- _Written exercise_
Please report every line below that contains the word "point". Case counts.

- _Provided records_
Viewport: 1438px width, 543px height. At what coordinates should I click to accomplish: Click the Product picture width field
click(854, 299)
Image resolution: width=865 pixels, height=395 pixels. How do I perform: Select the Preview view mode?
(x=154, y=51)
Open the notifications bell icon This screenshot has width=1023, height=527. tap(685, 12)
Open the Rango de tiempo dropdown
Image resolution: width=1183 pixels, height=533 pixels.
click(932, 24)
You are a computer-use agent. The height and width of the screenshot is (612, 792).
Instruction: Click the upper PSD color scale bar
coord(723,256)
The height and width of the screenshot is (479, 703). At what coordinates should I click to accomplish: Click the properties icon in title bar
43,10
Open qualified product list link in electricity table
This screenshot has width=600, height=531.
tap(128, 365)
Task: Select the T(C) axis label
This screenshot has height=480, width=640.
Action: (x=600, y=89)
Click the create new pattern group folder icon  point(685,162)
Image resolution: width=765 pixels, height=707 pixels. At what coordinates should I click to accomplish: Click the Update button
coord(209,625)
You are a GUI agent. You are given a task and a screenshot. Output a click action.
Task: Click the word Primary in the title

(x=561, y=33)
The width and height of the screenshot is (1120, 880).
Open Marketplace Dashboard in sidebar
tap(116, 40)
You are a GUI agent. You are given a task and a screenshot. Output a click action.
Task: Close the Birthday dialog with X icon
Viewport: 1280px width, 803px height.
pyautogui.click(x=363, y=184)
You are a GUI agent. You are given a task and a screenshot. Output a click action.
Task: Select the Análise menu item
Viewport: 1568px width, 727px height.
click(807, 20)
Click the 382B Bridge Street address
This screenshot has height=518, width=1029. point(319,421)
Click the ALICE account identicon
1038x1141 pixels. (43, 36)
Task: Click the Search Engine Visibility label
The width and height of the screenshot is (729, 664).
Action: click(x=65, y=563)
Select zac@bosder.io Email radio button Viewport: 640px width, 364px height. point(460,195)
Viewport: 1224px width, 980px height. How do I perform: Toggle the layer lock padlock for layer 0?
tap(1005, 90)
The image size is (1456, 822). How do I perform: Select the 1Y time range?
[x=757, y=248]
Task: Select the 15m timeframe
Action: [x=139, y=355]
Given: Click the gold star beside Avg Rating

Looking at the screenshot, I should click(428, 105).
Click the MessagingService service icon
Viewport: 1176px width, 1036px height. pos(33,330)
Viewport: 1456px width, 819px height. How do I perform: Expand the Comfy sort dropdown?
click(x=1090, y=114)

- _Solution to this task_
Click the create new pattern group folder icon  point(685,162)
This screenshot has height=518, width=1029. point(319,421)
Select zac@bosder.io Email radio button Viewport: 640px width, 364px height. point(460,195)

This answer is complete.